STORED DATA:
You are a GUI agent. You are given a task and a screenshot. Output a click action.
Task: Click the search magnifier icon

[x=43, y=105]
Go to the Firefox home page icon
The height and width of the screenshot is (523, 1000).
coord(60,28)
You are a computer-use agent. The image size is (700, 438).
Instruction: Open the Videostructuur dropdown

==

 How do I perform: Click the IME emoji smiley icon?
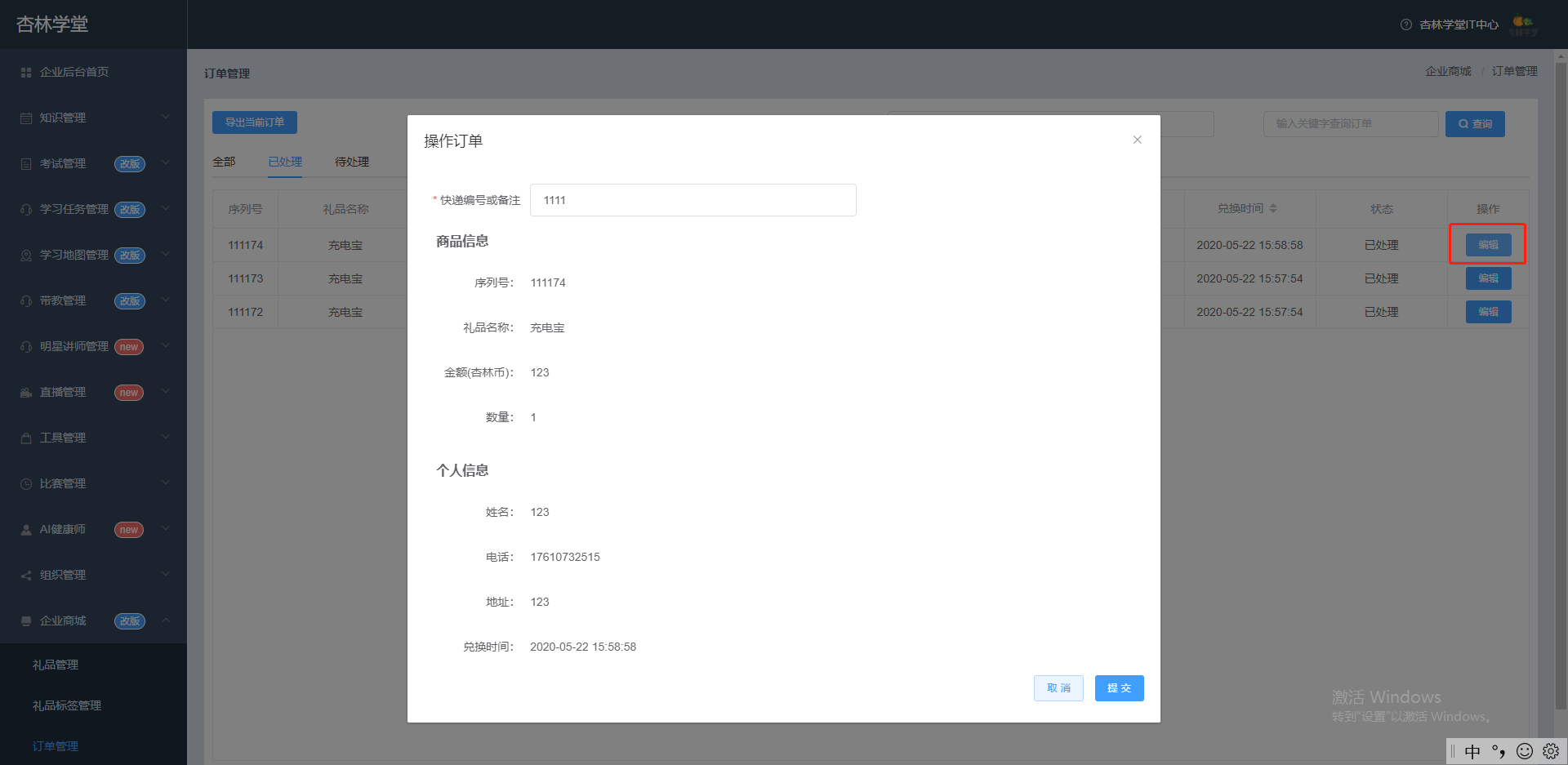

* * *

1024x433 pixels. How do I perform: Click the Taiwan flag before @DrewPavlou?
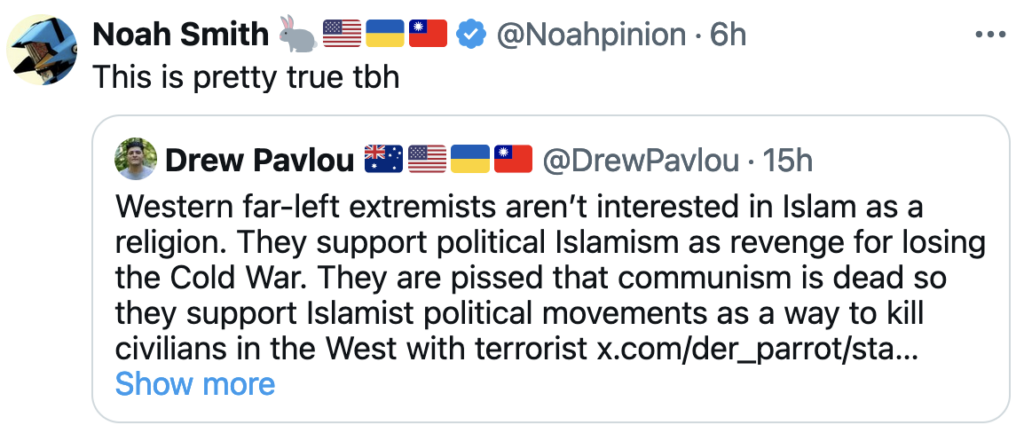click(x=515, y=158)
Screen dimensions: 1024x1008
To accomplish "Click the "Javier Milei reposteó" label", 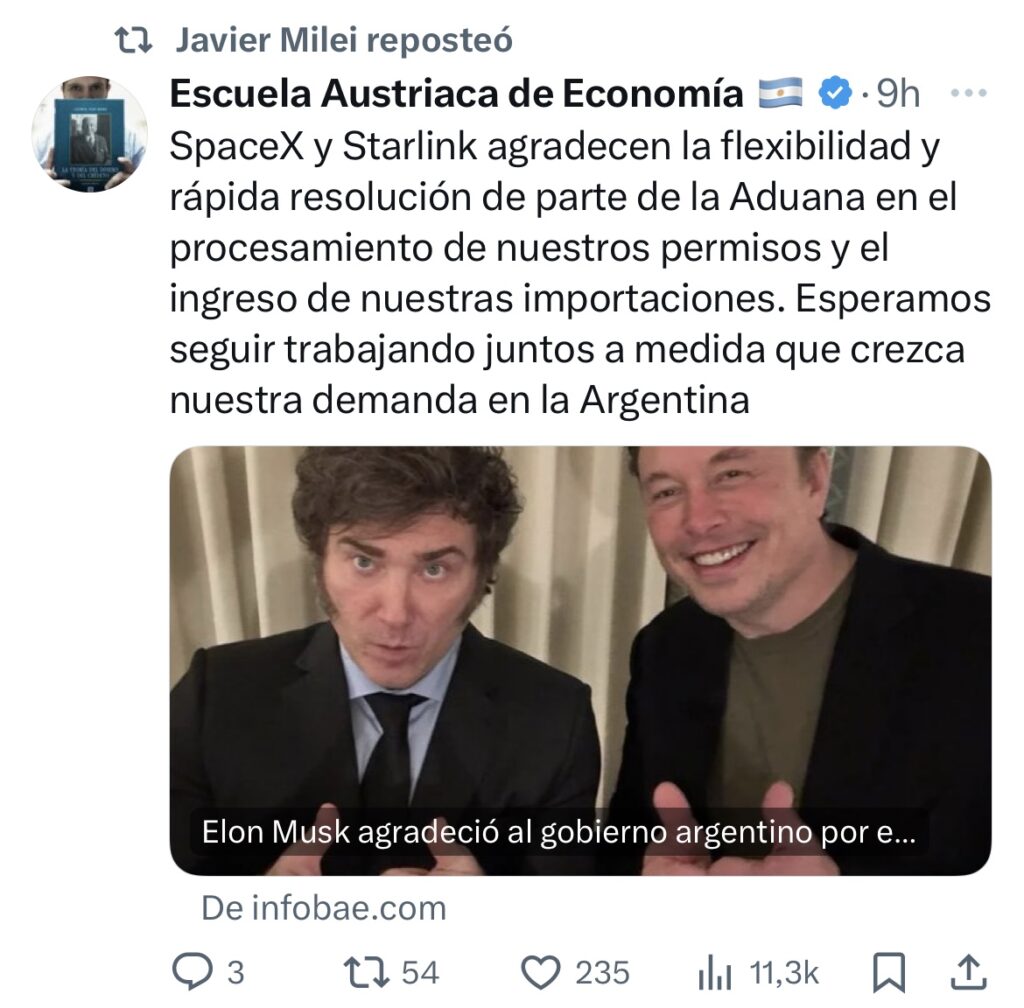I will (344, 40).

WORK INSTRUCTIONS:
Output, from the data above, the lines from the line with "You are a GUI" to the line with "Instruction: Open the Videostructuur dropdown" exactly as they stand, both ends included and nothing else.

RESPONSE AREA:
You are a GUI agent. You are given a task and a screenshot. Output a click action.
Task: Click the search magnifier icon

[x=43, y=105]
Go to the Firefox home page icon
The height and width of the screenshot is (523, 1000).
coord(60,28)
You are a computer-use agent. The image size is (700, 438).
Instruction: Open the Videostructuur dropdown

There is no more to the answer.